Cypress best practice solves this one: once the Cypress tests are decoupled from the IDs, classes, and other attributes that are generated or used by the code, and get dedicated selectors, this becomes a non-issue.

Lack of Discoverability

This is a big win. Being a type hierarchy, features such as Visual Studio’s IntelliSense will show what’s available to use. And if there isn’t something appropriate it’s easy to hop over to the code and add an extra nested class or property.

Inconsistent Naming

Another big win. It’s certainly easier to select from the graph of selectors than to have to think up a new name for a selector and make sure it doesn’t clash with anything else on the page. And, as the number of selectors increases, a de facto naming convention gradually coalesces.

Refactorable Strings

Another major benefit is that the attribute value is no longer a string — it’s a type — and refactoring tools generally offer much more support for types than for strings.

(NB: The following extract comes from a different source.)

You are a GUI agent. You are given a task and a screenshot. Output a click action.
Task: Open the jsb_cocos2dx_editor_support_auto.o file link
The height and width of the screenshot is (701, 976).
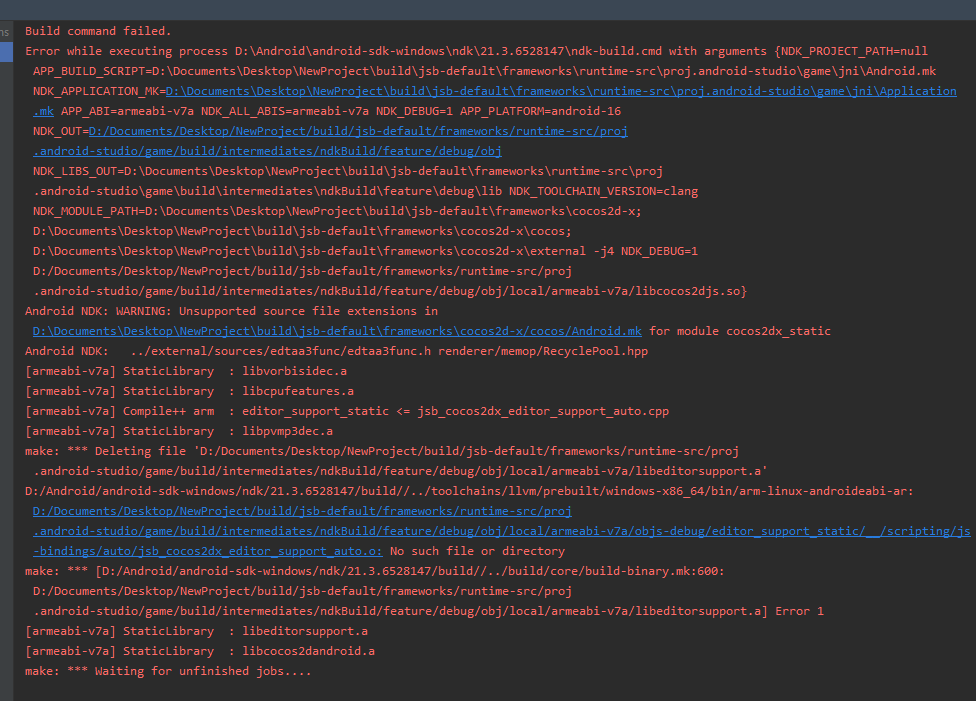pyautogui.click(x=500, y=531)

For example, using strings for selectors (such as select-page-header), if the decision was made to, say, replace “page” with “section” and update all usages, this will be a careful find-and-replace operation. That will probably be fine, but will need all results to be checked to make sure the matching isn’t too broad, or too narrow.

However, as a set of types, the full support of the refactoring tool can be leveraged to rename the Page class and update usages.

Only Half of the Problem

Typespace lives in the app codebase. So this only solves half of the problem: the app developer’s experience is nicer, but the developer working on the Cypress tests still has to do everything manually. Fortunately the app developer can at least provide a more predictable, straight-forward experience for them.


Discoverability in a code editor is nice, but it would be even nicer if Typespace had tooling for producing documentation describing what selectors are available and what each is used for.

This is on the to-do list.

Maybe something with a bit of reflection over the Select class (or anything that references Typespace) and using the Description attribute. Then it could produce a document explaining all of the available selectors: their names and descriptions, grouped by the class hierarchy.

Where can I Find it?

The code is on GitHub with an MIT license.

If you find it useful, please consider dropping a comment here or star the repository. If you have feature ideas, bugs, PRs, etc. create a ticket!

  1. Yes, it took me 5 minutes to remember the word “taxonomy” and now I shall use it. Liberally!